(Records)
* * * * * * *

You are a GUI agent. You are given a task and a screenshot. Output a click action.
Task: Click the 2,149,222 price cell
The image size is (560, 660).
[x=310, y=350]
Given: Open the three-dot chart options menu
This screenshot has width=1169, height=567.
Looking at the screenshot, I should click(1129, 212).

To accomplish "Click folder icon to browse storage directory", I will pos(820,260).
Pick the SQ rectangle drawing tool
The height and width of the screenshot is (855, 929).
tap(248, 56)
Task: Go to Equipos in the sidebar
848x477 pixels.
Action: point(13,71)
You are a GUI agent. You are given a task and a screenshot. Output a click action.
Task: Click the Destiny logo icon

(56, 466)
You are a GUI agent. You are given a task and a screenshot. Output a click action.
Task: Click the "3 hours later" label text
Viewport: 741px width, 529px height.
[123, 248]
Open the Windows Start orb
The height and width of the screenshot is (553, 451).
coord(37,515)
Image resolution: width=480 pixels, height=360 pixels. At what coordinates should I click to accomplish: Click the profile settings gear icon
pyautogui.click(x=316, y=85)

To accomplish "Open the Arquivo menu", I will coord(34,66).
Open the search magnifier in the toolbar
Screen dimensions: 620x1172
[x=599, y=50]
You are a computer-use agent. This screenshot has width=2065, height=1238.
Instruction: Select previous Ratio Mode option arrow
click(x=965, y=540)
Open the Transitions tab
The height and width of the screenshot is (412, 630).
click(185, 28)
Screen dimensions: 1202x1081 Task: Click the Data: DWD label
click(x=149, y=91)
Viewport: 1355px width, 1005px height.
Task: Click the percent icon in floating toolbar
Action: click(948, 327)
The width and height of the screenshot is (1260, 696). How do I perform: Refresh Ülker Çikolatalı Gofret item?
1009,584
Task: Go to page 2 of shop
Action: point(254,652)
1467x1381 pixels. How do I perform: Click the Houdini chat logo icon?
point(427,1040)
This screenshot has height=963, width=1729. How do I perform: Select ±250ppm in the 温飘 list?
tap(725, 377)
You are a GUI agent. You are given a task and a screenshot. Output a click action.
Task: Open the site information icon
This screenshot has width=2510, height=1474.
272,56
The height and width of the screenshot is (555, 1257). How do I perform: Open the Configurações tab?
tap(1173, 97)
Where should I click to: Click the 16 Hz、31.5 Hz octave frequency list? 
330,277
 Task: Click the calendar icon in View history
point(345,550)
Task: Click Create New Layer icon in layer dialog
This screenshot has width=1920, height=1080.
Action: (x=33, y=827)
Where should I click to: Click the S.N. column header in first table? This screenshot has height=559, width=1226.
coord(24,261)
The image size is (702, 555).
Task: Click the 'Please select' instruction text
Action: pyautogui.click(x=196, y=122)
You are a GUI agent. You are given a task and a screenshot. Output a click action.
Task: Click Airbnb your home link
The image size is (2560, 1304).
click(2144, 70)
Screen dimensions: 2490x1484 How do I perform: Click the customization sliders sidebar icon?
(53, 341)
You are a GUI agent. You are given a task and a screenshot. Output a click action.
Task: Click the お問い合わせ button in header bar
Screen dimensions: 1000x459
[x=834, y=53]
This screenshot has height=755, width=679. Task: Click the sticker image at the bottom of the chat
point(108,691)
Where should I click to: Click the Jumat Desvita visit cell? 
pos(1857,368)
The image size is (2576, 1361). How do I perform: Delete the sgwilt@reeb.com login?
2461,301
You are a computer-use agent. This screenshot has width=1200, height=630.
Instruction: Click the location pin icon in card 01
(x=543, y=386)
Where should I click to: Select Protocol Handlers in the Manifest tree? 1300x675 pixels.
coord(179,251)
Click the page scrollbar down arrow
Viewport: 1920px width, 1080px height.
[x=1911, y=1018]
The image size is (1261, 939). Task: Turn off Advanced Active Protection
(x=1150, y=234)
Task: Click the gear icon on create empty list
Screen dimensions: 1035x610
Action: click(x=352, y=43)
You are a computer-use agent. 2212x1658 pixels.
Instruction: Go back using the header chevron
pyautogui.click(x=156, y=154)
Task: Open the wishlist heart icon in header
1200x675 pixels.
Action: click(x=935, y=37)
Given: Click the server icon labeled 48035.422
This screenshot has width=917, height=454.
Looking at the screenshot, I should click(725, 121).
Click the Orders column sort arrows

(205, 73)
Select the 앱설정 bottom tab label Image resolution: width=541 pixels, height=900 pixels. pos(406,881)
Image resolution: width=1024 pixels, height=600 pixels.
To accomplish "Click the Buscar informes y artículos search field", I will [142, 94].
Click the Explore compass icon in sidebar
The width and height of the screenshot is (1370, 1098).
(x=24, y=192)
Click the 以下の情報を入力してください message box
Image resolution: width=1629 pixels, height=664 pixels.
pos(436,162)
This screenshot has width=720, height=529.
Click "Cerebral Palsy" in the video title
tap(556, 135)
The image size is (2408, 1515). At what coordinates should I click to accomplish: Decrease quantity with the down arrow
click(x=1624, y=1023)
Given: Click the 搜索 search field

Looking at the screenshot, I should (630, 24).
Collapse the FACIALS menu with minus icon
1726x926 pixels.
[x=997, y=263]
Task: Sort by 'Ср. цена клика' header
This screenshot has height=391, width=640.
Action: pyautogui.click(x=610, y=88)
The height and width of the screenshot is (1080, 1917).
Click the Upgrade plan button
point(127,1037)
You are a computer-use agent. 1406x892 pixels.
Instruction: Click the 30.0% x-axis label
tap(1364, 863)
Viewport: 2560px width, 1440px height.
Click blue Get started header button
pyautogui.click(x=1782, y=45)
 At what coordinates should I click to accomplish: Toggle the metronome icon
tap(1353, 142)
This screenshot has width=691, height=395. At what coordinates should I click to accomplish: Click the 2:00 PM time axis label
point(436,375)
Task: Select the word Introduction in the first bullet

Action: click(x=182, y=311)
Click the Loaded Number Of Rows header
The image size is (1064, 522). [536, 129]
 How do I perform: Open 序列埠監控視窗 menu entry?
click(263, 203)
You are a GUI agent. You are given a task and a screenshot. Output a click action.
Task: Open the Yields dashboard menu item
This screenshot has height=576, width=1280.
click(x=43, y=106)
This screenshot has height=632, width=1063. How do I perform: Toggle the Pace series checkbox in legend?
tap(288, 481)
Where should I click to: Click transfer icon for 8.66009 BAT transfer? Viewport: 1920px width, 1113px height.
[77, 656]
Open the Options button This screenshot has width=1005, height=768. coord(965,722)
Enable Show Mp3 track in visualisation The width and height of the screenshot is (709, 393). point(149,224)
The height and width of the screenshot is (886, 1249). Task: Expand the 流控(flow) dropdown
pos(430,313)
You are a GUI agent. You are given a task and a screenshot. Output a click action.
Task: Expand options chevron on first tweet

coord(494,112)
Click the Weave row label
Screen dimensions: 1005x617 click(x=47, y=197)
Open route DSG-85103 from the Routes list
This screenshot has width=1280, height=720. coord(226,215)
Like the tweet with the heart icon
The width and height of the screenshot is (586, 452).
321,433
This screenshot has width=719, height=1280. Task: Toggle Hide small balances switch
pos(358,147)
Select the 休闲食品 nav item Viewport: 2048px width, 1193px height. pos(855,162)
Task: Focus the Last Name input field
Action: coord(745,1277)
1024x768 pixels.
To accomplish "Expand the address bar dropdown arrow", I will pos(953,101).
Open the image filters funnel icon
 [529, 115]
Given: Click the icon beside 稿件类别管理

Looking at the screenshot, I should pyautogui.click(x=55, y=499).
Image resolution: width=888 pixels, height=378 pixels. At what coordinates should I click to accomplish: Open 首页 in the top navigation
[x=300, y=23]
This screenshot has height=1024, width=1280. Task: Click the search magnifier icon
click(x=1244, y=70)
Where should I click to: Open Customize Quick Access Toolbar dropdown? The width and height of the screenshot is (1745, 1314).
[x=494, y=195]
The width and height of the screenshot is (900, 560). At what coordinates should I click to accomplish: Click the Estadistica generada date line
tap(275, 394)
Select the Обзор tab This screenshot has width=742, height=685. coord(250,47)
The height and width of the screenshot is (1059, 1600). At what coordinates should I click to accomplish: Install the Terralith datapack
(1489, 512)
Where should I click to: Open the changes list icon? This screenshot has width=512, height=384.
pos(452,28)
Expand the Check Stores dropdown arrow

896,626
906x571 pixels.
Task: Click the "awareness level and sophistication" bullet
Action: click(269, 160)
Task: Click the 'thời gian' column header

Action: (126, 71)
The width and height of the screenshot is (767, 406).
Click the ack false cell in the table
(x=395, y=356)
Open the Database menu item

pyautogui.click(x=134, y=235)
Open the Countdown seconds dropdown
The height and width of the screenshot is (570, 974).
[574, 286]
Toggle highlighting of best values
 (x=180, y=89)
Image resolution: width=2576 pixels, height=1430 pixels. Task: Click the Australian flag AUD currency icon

* * * * * * *

What the task requires:
Write out the entries from the line with "The height and width of the screenshot is (555, 1257)." to the line with "pos(1857,368)", swapping "Create New Layer" for "Add New Layer" and leaving everything else the same.

Result of this exercise:
The height and width of the screenshot is (555, 1257). How do I perform: Open the Configurações tab?
tap(1173, 97)
Where should I click to: Click the 16 Hz、31.5 Hz octave frequency list? 
330,277
 Task: Click the calendar icon in View history
point(345,550)
Task: Click Add New Layer icon in layer dialog
This screenshot has width=1920, height=1080.
Action: (x=33, y=827)
Where should I click to: Click the S.N. column header in first table? This screenshot has height=559, width=1226.
coord(24,261)
The image size is (702, 555).
Task: Click the 'Please select' instruction text
Action: pyautogui.click(x=196, y=122)
You are a GUI agent. You are given a task and a screenshot. Output a click action.
Task: Click Airbnb your home link
The image size is (2560, 1304).
click(2144, 70)
Screen dimensions: 2490x1484 How do I perform: Click the customization sliders sidebar icon?
(53, 341)
You are a GUI agent. You are given a task and a screenshot. Output a click action.
Task: Click the お問い合わせ button in header bar
Screen dimensions: 1000x459
[x=834, y=53]
This screenshot has height=755, width=679. Task: Click the sticker image at the bottom of the chat
point(108,691)
Where should I click to: Click the Jumat Desvita visit cell? 
pos(1857,368)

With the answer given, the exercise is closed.